▸ Written problem 1
Retype the part of the LeetCode progress post that begins at the words "This continues my" and stops after "(guaranteed to exist).".
▸ Written problem 2
Answer these from the LeetCode progress post:
(a) Which two problems does the post list as solved?
(b) What three things does the post say to keep track of when reversing a linked list?
(c) What space complexity does the post give for the Boyer–Moore solution?

▸ Quoted text
#####
🗓 Daily LeetCode Progress – Day 14

Problems Solved:

#169 Majority Element
#206 Reverse Linked List

This continues my daily series (Day 14: Voting Algorithm + Pointer Manipulation). Today I explored the Boyer–Moore majority vote algorithm and linked list reversal via iterative pointer updates.

💡 What I Learned

For Majority Element, the Boyer–Moore Voting Algorithm provides an elegant O(n) time and O(1) space solution. By tracking a candidate and a counter, we can always converge to the majority element (guaranteed to exist).
For Reverse Linked List, pointer manipulation is the key. Keeping track of prev, current, and next ensures that links are reversed step by step until the list is fully flipped.
Both problems highlight how state tracking with minimal variables can solve classic linked list and array challenges efficiently.

🧩 #169 — Majority Element

Python (Boyer–Moore Voting)

class Solution:
    def majorityElement(self, nums: List[int]) -> int:
        candidate = None
        count = 0
        for x in nums:
            if count == 0:
                candidate = x
            count += 1 if x == candidate else -1
        return candidate

C++ (Boyer–Moore Voting)

class Solution {
public:
    int majorityElement(vector<int>& nums) {
        int candidate = 0;
        int count = 0;
        for (int x : nums){
            if(count == 0){
                candidate = x;
            }
            if(x == candidate){
                count += 1;
            } else {
                count -= 1;
            }
        }
        return candidate;
    }
};

Why it works: majority element is guaranteed to exist, so the voting process never fully cancels it out.

Time: O(n)
Space: O(1)

🧩 #206 — Reverse Linked List

Python (Iterative Reversal)

# Definition for singly-linked list.
#####
▸ Data provided
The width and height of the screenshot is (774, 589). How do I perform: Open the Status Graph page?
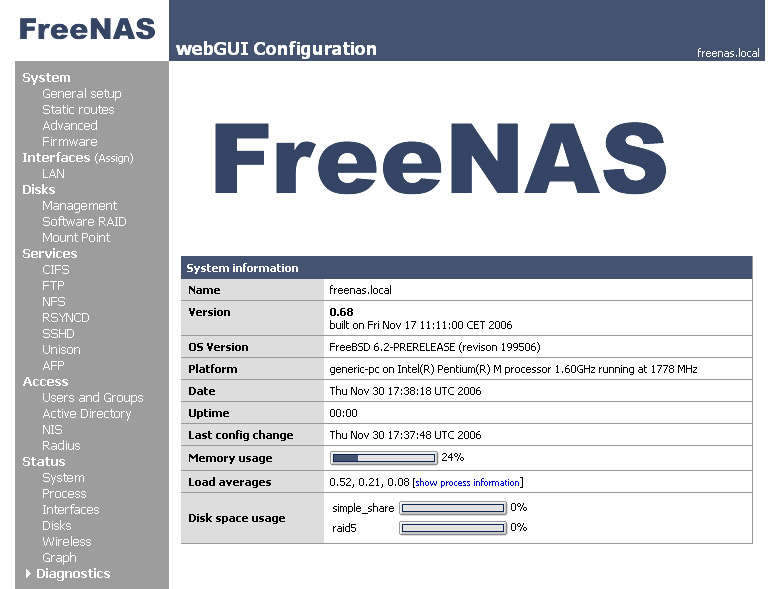(59, 558)
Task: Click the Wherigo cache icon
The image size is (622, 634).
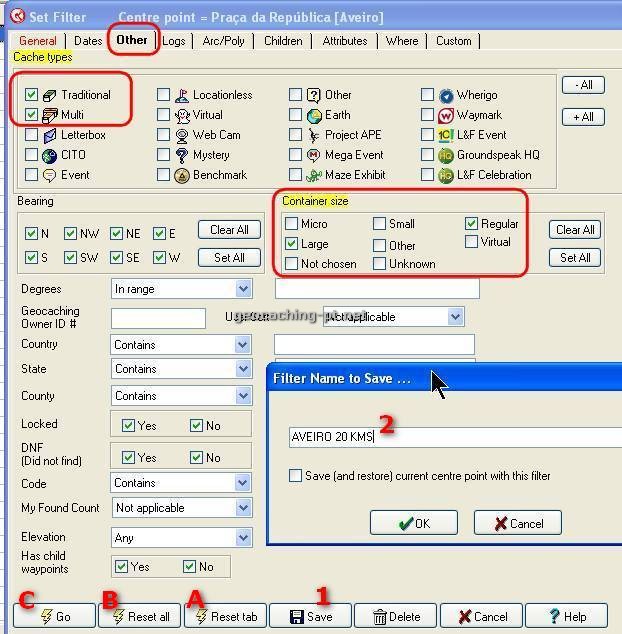Action: (446, 95)
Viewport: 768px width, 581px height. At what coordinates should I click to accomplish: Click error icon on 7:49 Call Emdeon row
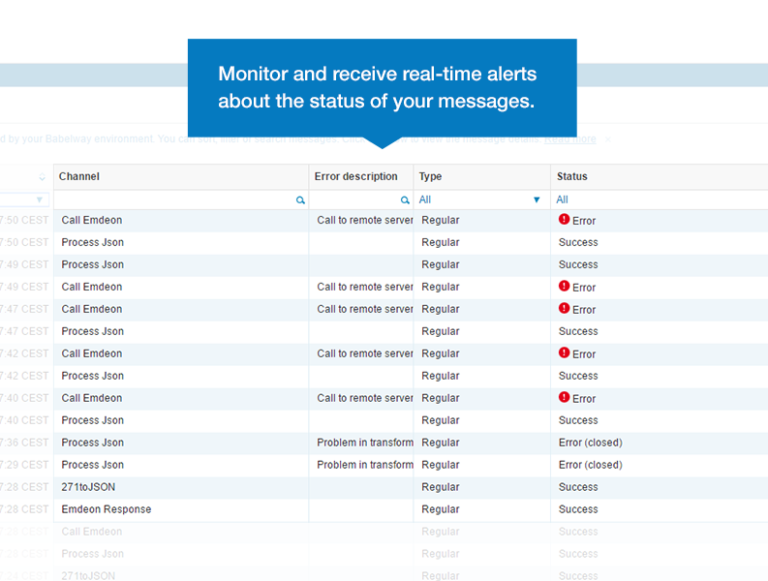pos(564,287)
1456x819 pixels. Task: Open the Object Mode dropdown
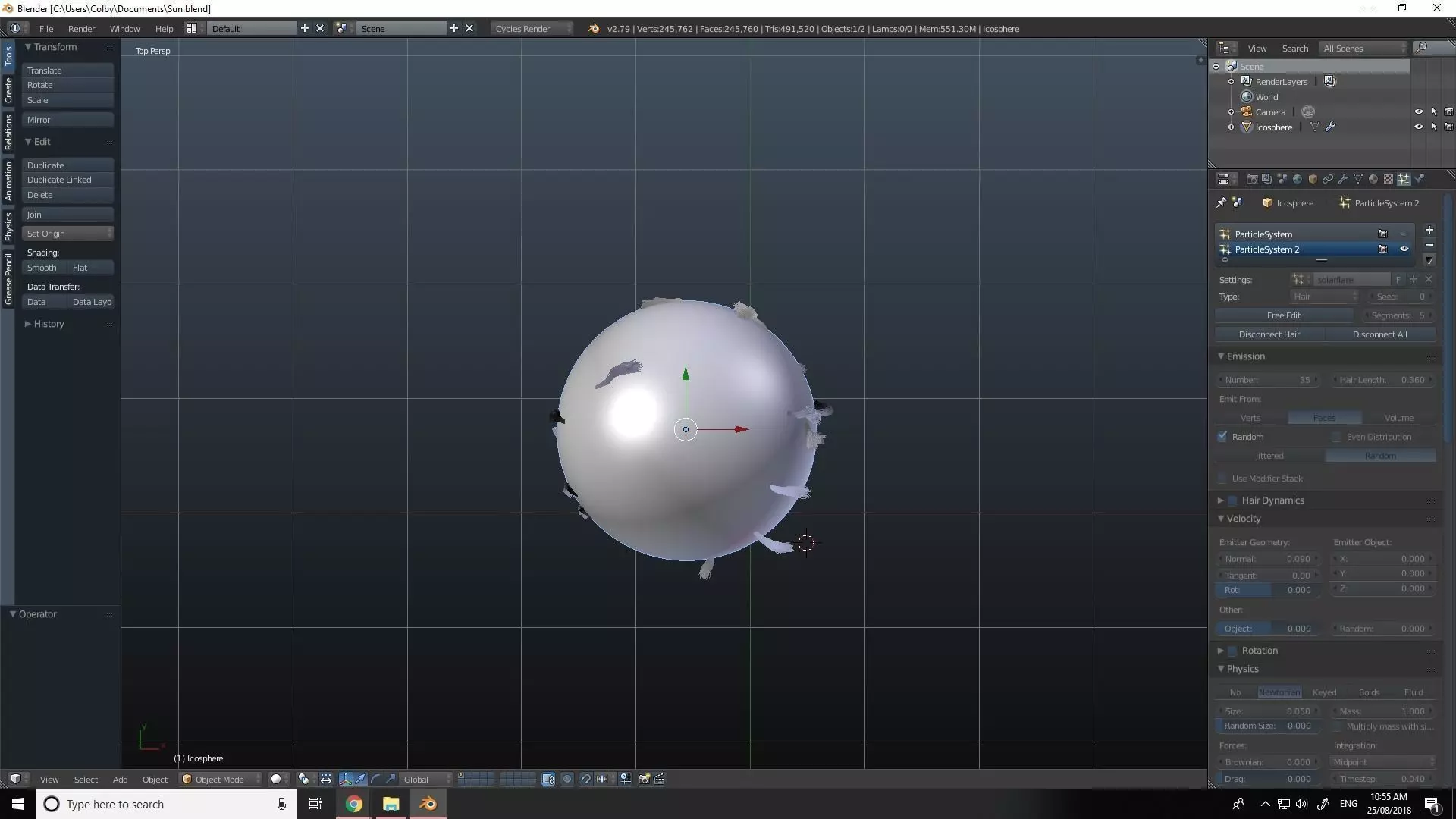tap(220, 779)
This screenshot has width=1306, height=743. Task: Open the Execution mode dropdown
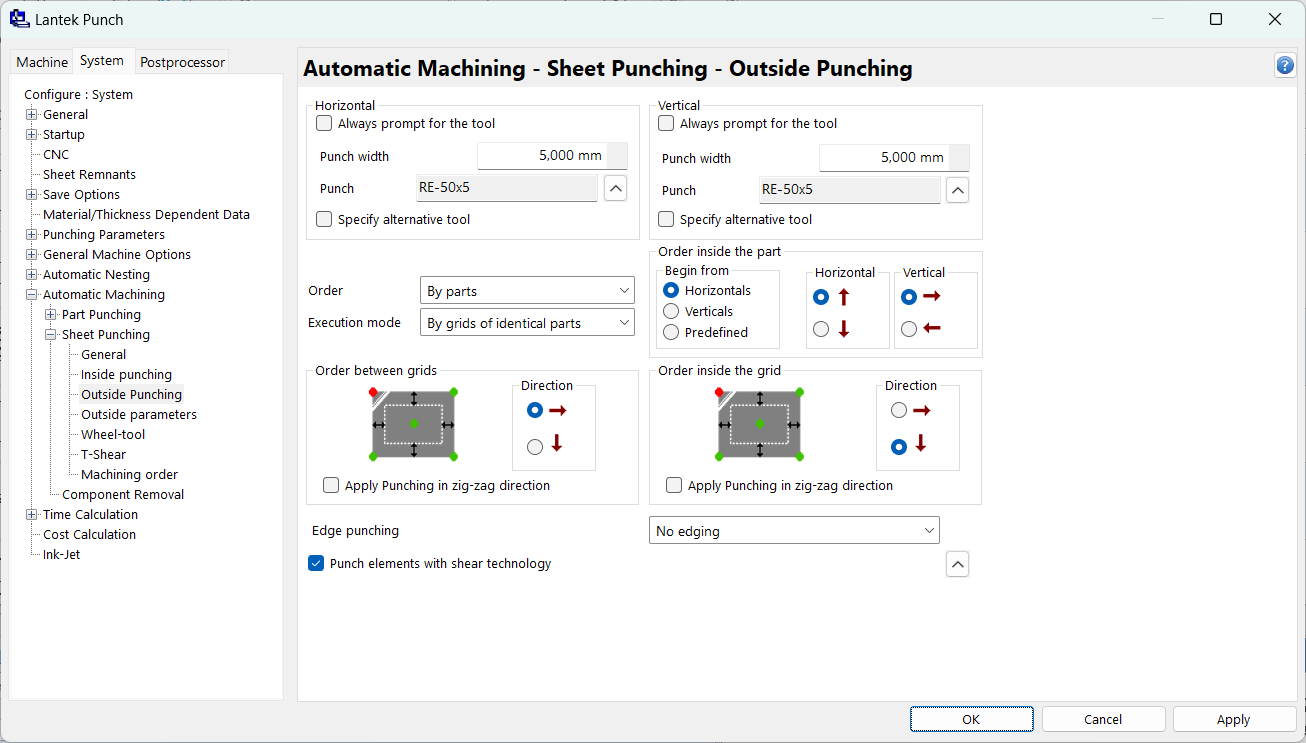[x=527, y=323]
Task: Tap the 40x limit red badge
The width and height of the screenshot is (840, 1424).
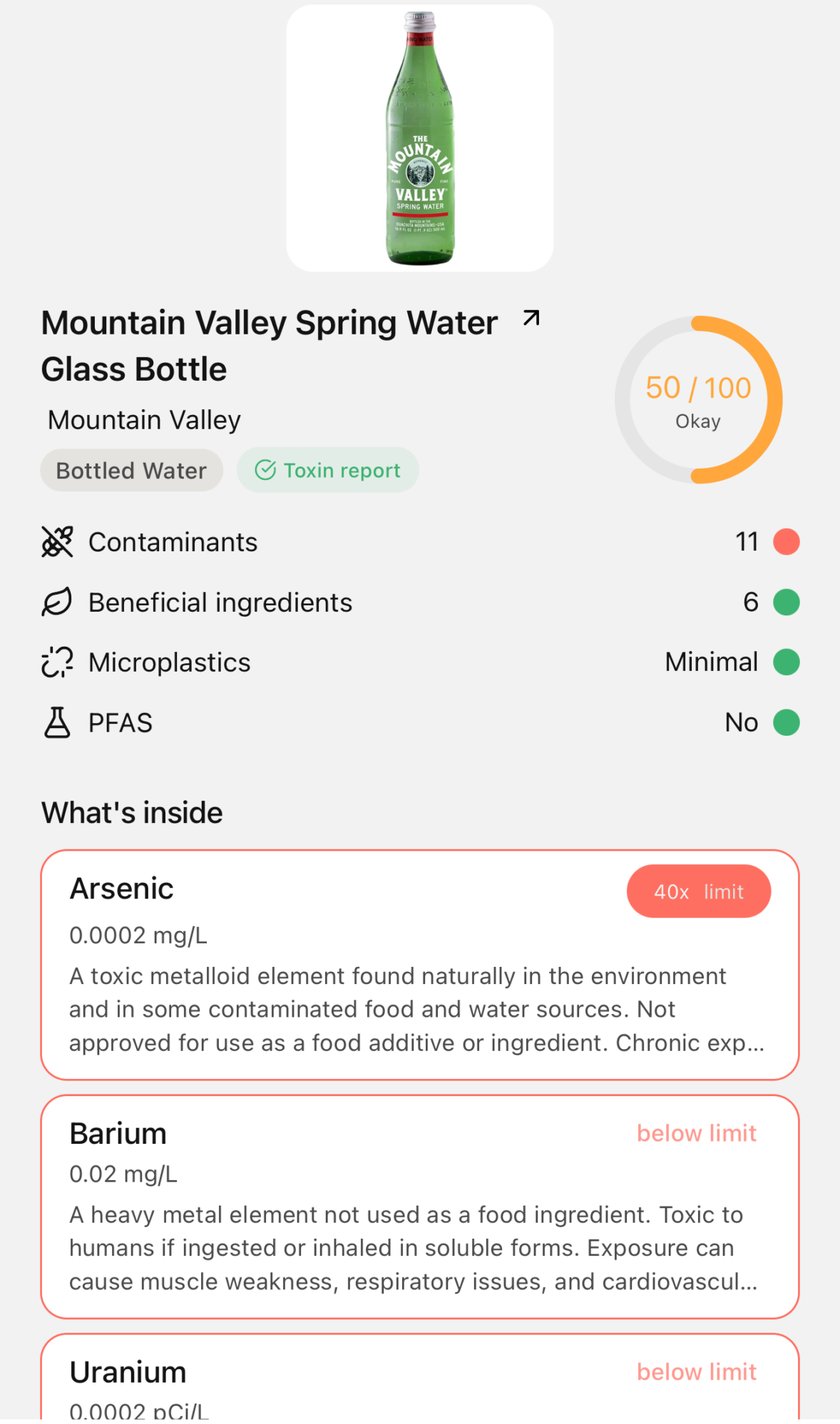Action: [x=698, y=891]
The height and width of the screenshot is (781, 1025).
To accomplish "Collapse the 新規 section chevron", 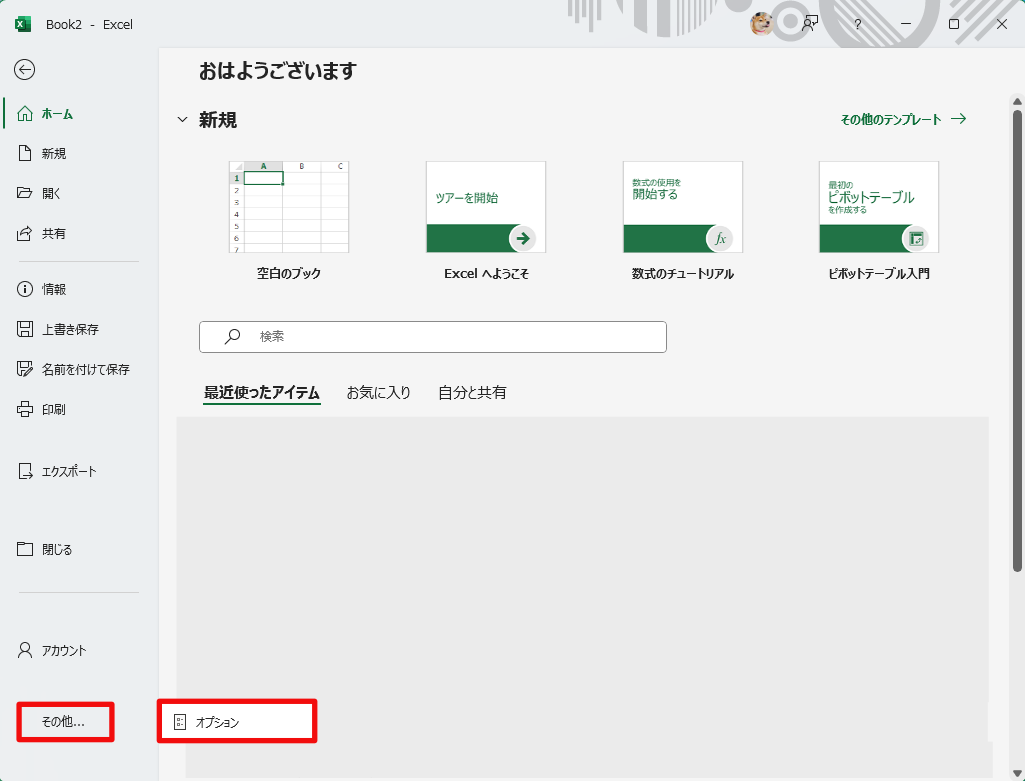I will pyautogui.click(x=182, y=120).
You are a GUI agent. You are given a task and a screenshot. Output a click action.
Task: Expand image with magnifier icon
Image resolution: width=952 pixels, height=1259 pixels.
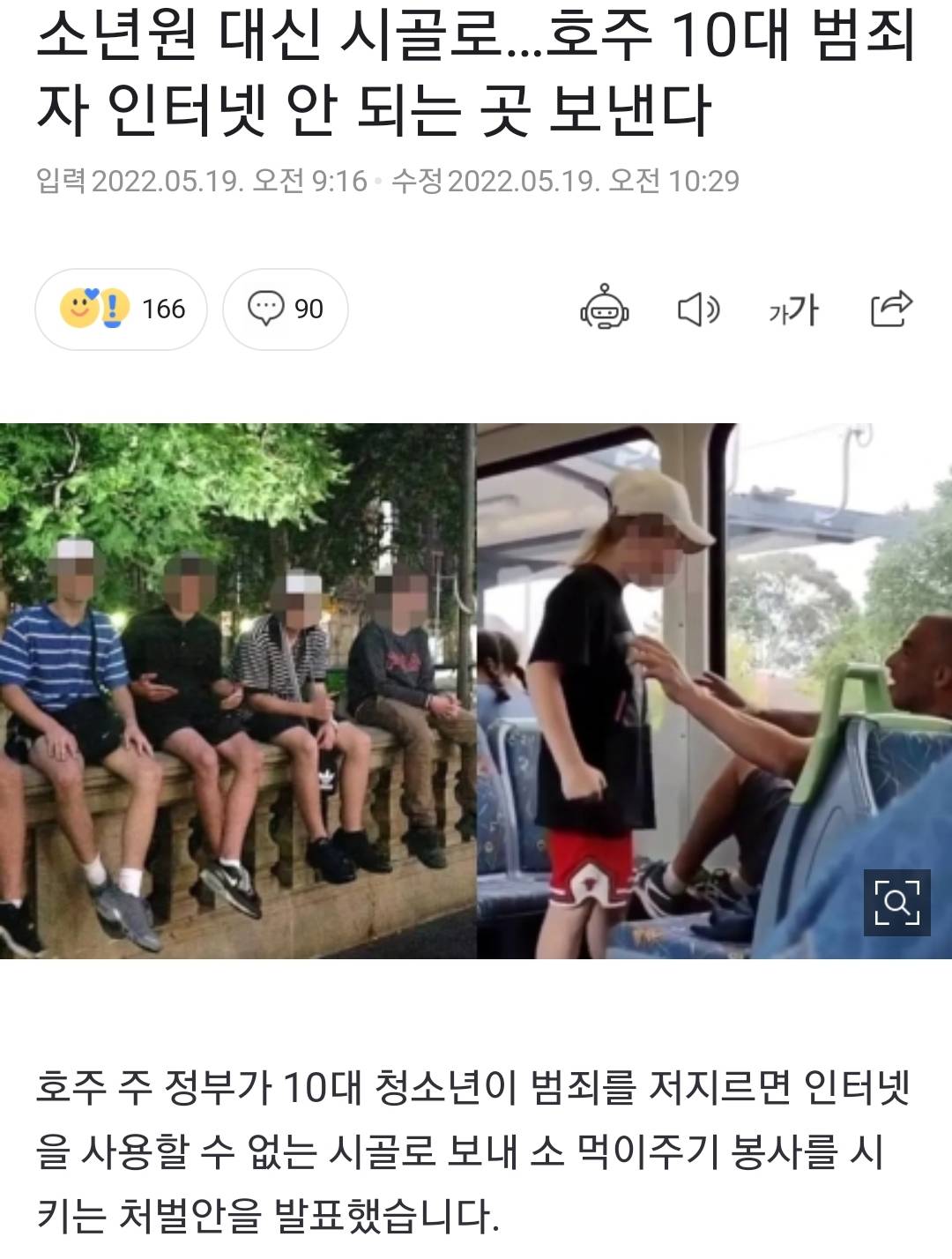pyautogui.click(x=896, y=902)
#####
▸ Complete answer 1
This continues my daily series (Day 14: Voting Algorithm + Pointer Manipulation). Today I explored the Boyer–Moore majority vote algorithm and linked list reversal via iterative pointer updates.

💡 What I Learned

For Majority Element, the Boyer–Moore Voting Algorithm provides an elegant O(n) time and O(1) space solution. By tracking a candidate and a counter, we can always converge to the majority element (guaranteed to exist).

▸ Complete answer 2
(a) #169 Majority Element and #206 Reverse Linked List
(b) prev, current, and next
(c) O(1)